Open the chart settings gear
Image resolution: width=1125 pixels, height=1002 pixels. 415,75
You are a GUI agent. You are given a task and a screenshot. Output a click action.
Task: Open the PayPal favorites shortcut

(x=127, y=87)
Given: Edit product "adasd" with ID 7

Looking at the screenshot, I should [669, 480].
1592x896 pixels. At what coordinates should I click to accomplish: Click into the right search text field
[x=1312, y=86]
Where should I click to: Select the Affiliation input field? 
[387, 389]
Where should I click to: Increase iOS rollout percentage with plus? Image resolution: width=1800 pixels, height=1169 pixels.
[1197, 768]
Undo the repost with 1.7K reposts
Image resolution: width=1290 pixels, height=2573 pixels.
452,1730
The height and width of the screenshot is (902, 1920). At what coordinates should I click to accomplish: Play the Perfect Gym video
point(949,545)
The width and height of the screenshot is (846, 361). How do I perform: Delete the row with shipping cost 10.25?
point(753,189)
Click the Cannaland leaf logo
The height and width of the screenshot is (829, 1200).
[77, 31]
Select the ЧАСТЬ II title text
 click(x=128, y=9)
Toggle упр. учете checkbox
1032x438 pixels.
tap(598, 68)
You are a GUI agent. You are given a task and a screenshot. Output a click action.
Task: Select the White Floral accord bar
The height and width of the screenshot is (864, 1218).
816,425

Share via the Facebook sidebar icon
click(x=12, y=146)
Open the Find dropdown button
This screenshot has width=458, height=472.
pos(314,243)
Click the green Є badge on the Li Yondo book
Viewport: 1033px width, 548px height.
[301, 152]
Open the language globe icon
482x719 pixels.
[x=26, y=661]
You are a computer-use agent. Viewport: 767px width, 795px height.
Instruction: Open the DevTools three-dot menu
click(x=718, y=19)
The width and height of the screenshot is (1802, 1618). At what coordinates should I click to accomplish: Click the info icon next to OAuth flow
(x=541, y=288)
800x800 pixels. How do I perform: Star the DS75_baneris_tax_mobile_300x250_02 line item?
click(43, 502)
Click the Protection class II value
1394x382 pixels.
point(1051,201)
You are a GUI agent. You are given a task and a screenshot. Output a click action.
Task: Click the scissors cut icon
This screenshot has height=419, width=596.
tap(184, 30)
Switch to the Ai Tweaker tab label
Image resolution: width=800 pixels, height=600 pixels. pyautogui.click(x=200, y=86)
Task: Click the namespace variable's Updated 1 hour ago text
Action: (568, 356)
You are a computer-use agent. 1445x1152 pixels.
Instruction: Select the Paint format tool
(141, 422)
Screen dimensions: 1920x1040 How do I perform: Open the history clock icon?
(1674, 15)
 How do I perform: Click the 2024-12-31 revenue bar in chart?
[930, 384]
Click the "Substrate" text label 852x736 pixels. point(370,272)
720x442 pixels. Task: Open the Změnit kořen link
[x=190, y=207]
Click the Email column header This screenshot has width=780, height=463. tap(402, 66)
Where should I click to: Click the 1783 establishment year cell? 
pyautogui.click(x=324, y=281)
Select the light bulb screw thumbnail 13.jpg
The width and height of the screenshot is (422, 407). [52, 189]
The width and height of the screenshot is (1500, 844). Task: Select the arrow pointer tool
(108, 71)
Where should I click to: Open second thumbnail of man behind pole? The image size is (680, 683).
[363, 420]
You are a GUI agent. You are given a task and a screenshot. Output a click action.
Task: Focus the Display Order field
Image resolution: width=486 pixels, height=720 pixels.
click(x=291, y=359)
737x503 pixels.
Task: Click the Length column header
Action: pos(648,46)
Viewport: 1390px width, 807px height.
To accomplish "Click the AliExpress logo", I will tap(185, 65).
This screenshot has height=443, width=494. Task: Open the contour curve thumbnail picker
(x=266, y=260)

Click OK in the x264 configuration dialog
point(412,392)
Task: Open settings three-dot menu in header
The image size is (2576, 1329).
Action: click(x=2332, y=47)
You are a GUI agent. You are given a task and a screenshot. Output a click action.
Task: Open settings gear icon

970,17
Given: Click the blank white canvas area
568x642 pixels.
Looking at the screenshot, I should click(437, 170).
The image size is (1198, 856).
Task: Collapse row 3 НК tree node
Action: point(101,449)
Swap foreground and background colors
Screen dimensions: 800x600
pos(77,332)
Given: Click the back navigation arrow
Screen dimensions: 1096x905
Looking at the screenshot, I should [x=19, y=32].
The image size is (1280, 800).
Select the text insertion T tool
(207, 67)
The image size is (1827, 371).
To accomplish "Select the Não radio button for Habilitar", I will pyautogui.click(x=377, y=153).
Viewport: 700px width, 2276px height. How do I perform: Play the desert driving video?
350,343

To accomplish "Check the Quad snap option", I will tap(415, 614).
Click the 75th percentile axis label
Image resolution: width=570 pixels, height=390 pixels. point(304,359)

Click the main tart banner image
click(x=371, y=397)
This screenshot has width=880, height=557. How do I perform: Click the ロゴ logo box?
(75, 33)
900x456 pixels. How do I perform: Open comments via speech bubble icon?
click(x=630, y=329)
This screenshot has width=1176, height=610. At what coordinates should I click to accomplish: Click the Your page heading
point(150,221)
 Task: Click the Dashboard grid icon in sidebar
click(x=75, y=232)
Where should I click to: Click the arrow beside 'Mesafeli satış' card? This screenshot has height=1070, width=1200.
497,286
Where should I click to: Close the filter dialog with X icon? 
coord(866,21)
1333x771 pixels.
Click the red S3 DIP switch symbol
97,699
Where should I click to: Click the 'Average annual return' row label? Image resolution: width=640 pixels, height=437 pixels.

※

Goal of the exercise:
Your job is to set down the whole listing a second time, exactly.

Problem solution:
Open the chart settings gear
Image resolution: width=1125 pixels, height=1002 pixels. 415,75
You are a GUI agent. You are given a task and a screenshot. Output a click action.
Task: Open the PayPal favorites shortcut

(x=127, y=87)
Given: Edit product "adasd" with ID 7

Looking at the screenshot, I should [669, 480].
1592x896 pixels. At what coordinates should I click to accomplish: Click into the right search text field
[x=1312, y=86]
Where should I click to: Select the Affiliation input field? 
[387, 389]
Where should I click to: Increase iOS rollout percentage with plus? Image resolution: width=1800 pixels, height=1169 pixels.
[1197, 768]
Undo the repost with 1.7K reposts
Image resolution: width=1290 pixels, height=2573 pixels.
452,1730
The height and width of the screenshot is (902, 1920). At what coordinates should I click to accomplish: Play the Perfect Gym video
point(949,545)
The width and height of the screenshot is (846, 361). How do I perform: Delete the row with shipping cost 10.25?
point(753,189)
Click the Cannaland leaf logo
The height and width of the screenshot is (829, 1200).
[77, 31]
Select the ЧАСТЬ II title text
 click(x=128, y=9)
Toggle упр. учете checkbox
1032x438 pixels.
tap(598, 68)
You are a GUI agent. You are given a task and a screenshot. Output a click action.
Task: Select the White Floral accord bar
The height and width of the screenshot is (864, 1218).
816,425

Share via the Facebook sidebar icon
click(x=12, y=146)
Open the Find dropdown button
This screenshot has width=458, height=472.
pos(314,243)
Click the green Є badge on the Li Yondo book
Viewport: 1033px width, 548px height.
[301, 152]
Open the language globe icon
482x719 pixels.
[x=26, y=661]
You are a computer-use agent. Viewport: 767px width, 795px height.
Instruction: Open the DevTools three-dot menu
click(x=718, y=19)
The width and height of the screenshot is (1802, 1618). At what coordinates should I click to accomplish: Click the info icon next to OAuth flow
(x=541, y=288)
800x800 pixels. How do I perform: Star the DS75_baneris_tax_mobile_300x250_02 line item?
click(43, 502)
Click the Protection class II value
1394x382 pixels.
point(1051,201)
You are a GUI agent. You are given a task and a screenshot. Output a click action.
Task: Click the scissors cut icon
This screenshot has height=419, width=596.
tap(184, 30)
Switch to the Ai Tweaker tab label
Image resolution: width=800 pixels, height=600 pixels. pyautogui.click(x=200, y=86)
Task: Click the namespace variable's Updated 1 hour ago text
Action: (568, 356)
You are a computer-use agent. 1445x1152 pixels.
Instruction: Select the Paint format tool
(141, 422)
Screen dimensions: 1920x1040 How do I perform: Open the history clock icon?
(1674, 15)
 How do I perform: Click the 2024-12-31 revenue bar in chart?
[930, 384]
Click the "Substrate" text label 852x736 pixels. point(370,272)
720x442 pixels. Task: Open the Změnit kořen link
[x=190, y=207]
Click the Email column header This screenshot has width=780, height=463. tap(402, 66)
Where should I click to: Click the 1783 establishment year cell? 
pyautogui.click(x=324, y=281)
Select the light bulb screw thumbnail 13.jpg
The width and height of the screenshot is (422, 407). [52, 189]
The width and height of the screenshot is (1500, 844). Task: Select the arrow pointer tool
(108, 71)
Where should I click to: Open second thumbnail of man behind pole? The image size is (680, 683).
[363, 420]
You are a GUI agent. You are given a task and a screenshot. Output a click action.
Task: Focus the Display Order field
Image resolution: width=486 pixels, height=720 pixels.
click(x=291, y=359)
737x503 pixels.
Task: Click the Length column header
Action: pos(648,46)
Viewport: 1390px width, 807px height.
To accomplish "Click the AliExpress logo", I will tap(185, 65).
This screenshot has height=443, width=494. Task: Open the contour curve thumbnail picker
(x=266, y=260)

Click OK in the x264 configuration dialog
point(412,392)
Task: Open settings three-dot menu in header
The image size is (2576, 1329).
Action: click(x=2332, y=47)
You are a GUI agent. You are given a task and a screenshot. Output a click action.
Task: Open settings gear icon

970,17
Given: Click the blank white canvas area
568x642 pixels.
Looking at the screenshot, I should click(437, 170).
The image size is (1198, 856).
Task: Collapse row 3 НК tree node
Action: point(101,449)
Swap foreground and background colors
Screen dimensions: 800x600
pos(77,332)
Given: Click the back navigation arrow
Screen dimensions: 1096x905
Looking at the screenshot, I should [x=19, y=32].
The image size is (1280, 800).
Select the text insertion T tool
(207, 67)
The image size is (1827, 371).
To accomplish "Select the Não radio button for Habilitar", I will pyautogui.click(x=377, y=153).
Viewport: 700px width, 2276px height. How do I perform: Play the desert driving video?
350,343

To accomplish "Check the Quad snap option", I will tap(415, 614).
Click the 75th percentile axis label
Image resolution: width=570 pixels, height=390 pixels. point(304,359)

Click the main tart banner image
click(x=371, y=397)
This screenshot has width=880, height=557. How do I perform: Click the ロゴ logo box?
(75, 33)
900x456 pixels. How do I perform: Open comments via speech bubble icon?
click(x=630, y=329)
This screenshot has width=1176, height=610. At what coordinates should I click to accomplish: Click the Your page heading
point(150,221)
 Task: Click the Dashboard grid icon in sidebar
click(x=75, y=232)
Where should I click to: Click the arrow beside 'Mesafeli satış' card? This screenshot has height=1070, width=1200.
497,286
Where should I click to: Close the filter dialog with X icon? 
coord(866,21)
1333x771 pixels.
Click the red S3 DIP switch symbol
97,699
Where should I click to: Click the 'Average annual return' row label? Image resolution: width=640 pixels, height=437 pixels.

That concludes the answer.